Theoretical Interpretation of the Photoelectron Spectra of Al3O2-and Al3O3-

Abstract

Hartree−Fock (HF) and density functional theory (DFT) calculations have been used to determine the equilibrium geometries of the ground electronic state of Al3O2, Al3O3, and their corresponding negative ions. The calculated global minimum for Al3O2 has a “vee” shape of C2v symmetry with a (a1)1 2A1 configuration. A kite-shaped structure of C2v symmetry has been obtained as a local minimum with a (b2)1 2B2 configuration. The corresponding negative ions have also been found to be global and local minima, respectively, with (a1)2 1A1 and (b2)2 1A1 electron configurations. A higher energy trigonal bipyramidal D3h structure has been found with a 1A1‘ (e‘)4 electron configuration. For Al3O3-, the calculated global minimum has a bicyclic rectangular shape of C2v symmetry with a (b2)2 1A1 configuration, whereas the corresponding neutral Al3O3 with a (b2)1 2B2 configuration has been found to be a local minimum. On the other hand, a kite shape of C2v symmetry with a (a1)1 2A1 configuration has been found to be the global minimum of neutral Al3O3. The lowest triplet state of Al3O3- had a hexagonal shape of D3h symmetry with a (e‘)2 configuration. This triplet minimum has slightly higher energy than either of the singlet minima.
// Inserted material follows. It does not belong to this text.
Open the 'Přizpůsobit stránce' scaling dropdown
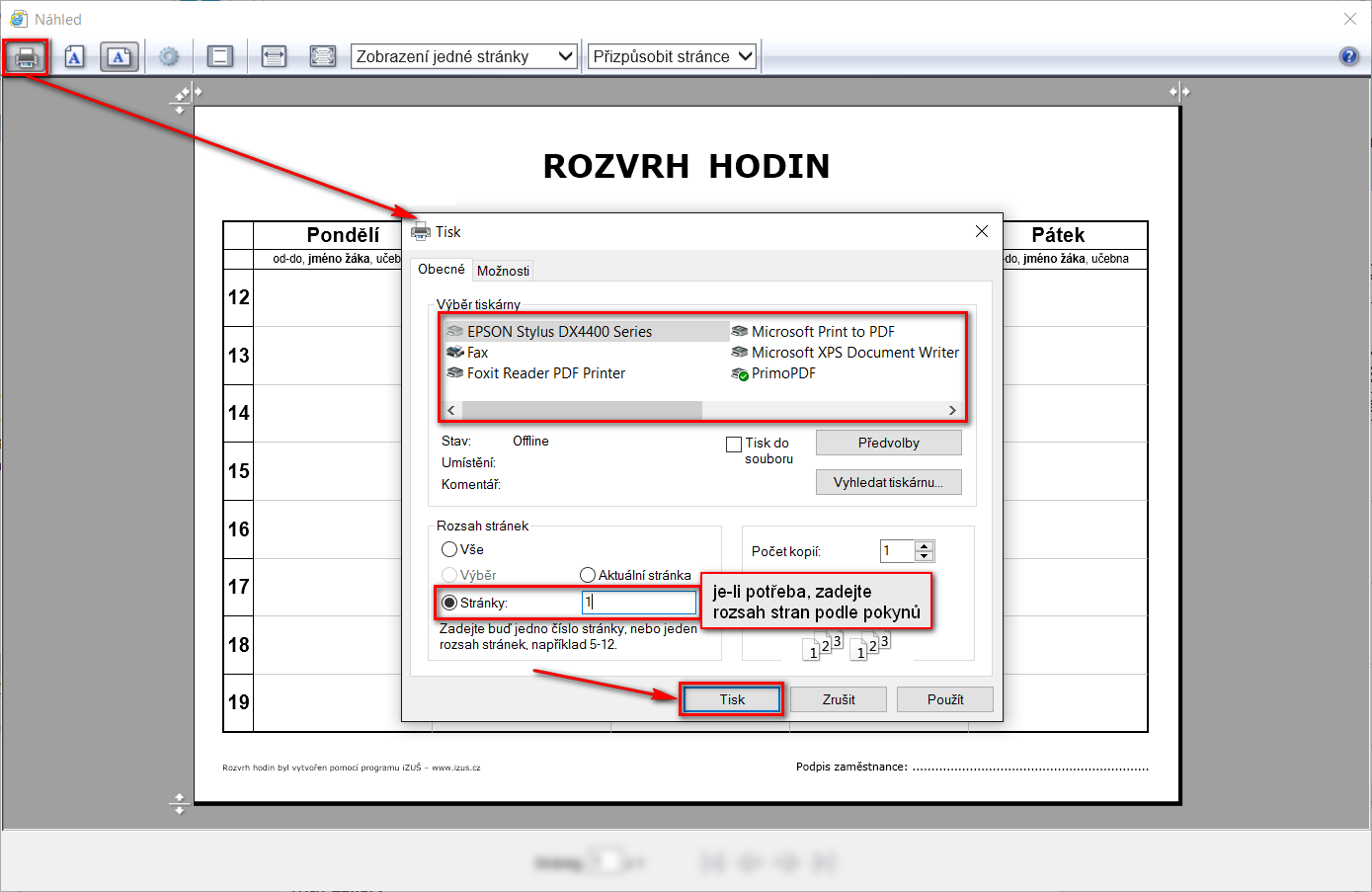tap(673, 56)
Configuration interaction (CI) calculations have been performed using the DFT optimized geometries for the two lowest energy structures of Al3O2- and the two lowest energy structures of Al3O3- to determine the low lying vertical excited states of Al3O2 and Al3O3. Those results have been utilized to interpret the recently reported experimental photoelectron spectra of Al3O2- and Al3O3-. On the basis of the present CI results, the symmetry of the states involved in the photoelectron peaks have been assigned for both spectra.